Pictures stay out of the copy. Transcribe exactly the lines from the line with "Where should I click to: Click" through the final line of the records.

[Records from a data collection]
═══

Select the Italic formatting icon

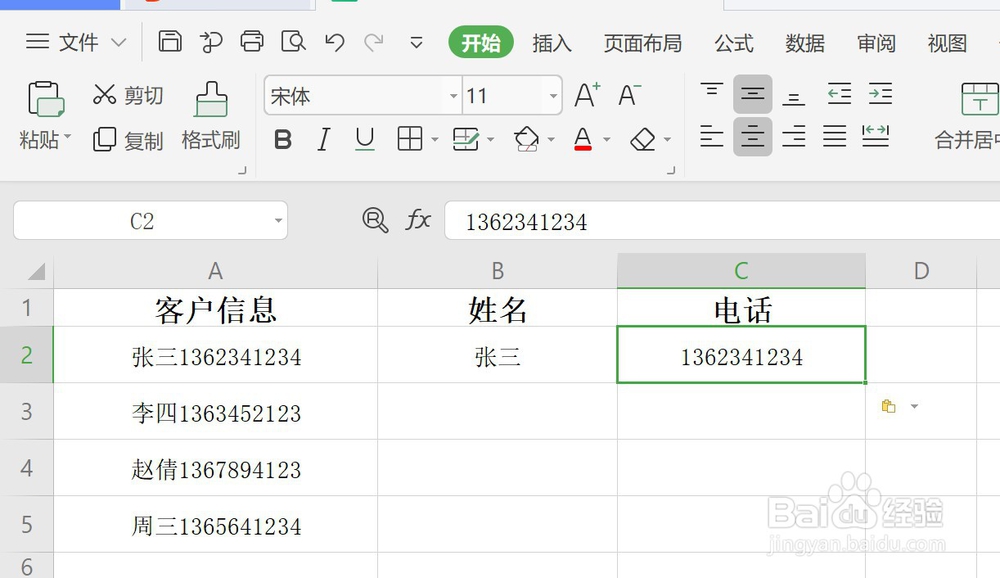tap(323, 140)
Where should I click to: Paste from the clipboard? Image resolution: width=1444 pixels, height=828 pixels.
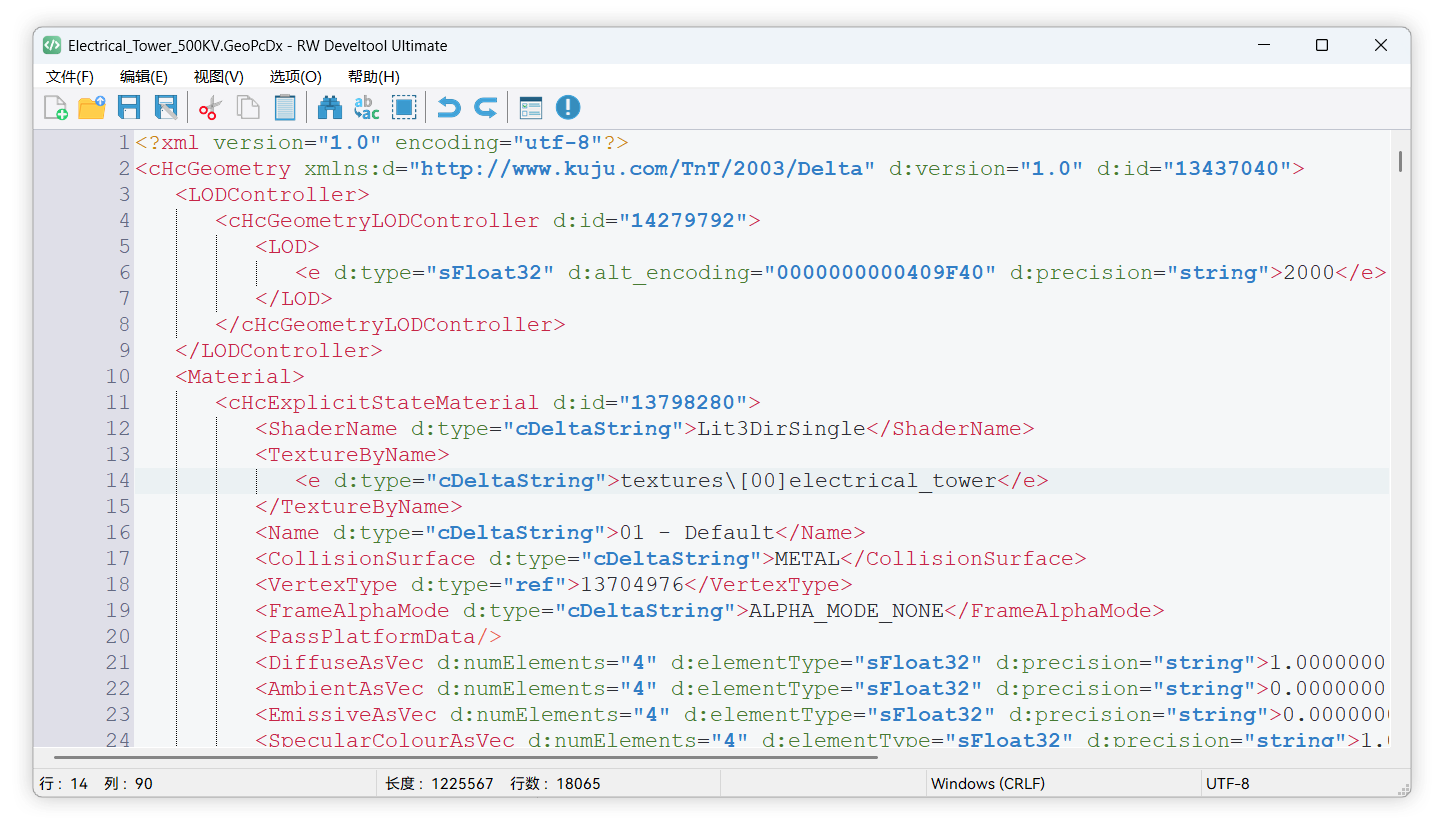(x=285, y=107)
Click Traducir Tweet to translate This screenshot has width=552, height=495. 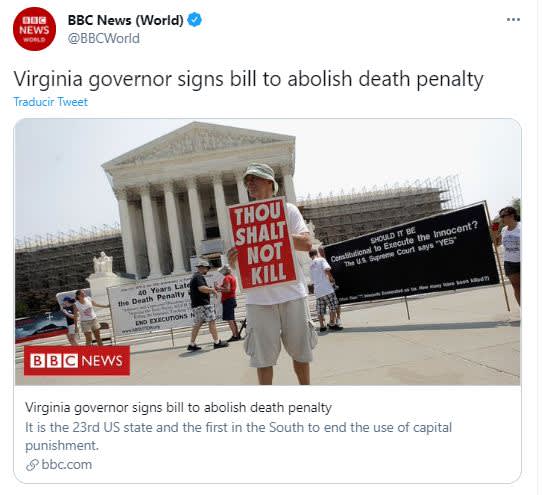[x=50, y=102]
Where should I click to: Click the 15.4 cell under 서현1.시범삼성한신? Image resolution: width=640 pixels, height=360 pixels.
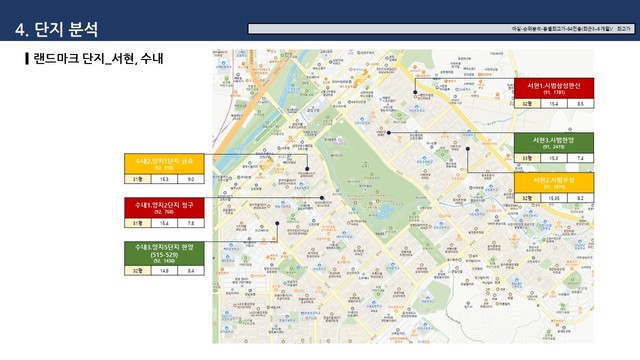[x=554, y=104]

═══

__RESULT FOR THIS TASK__
Where should I click to: Click the 15.4 cell under 서현1.시범삼성한신? Image resolution: width=640 pixels, height=360 pixels.
[x=554, y=104]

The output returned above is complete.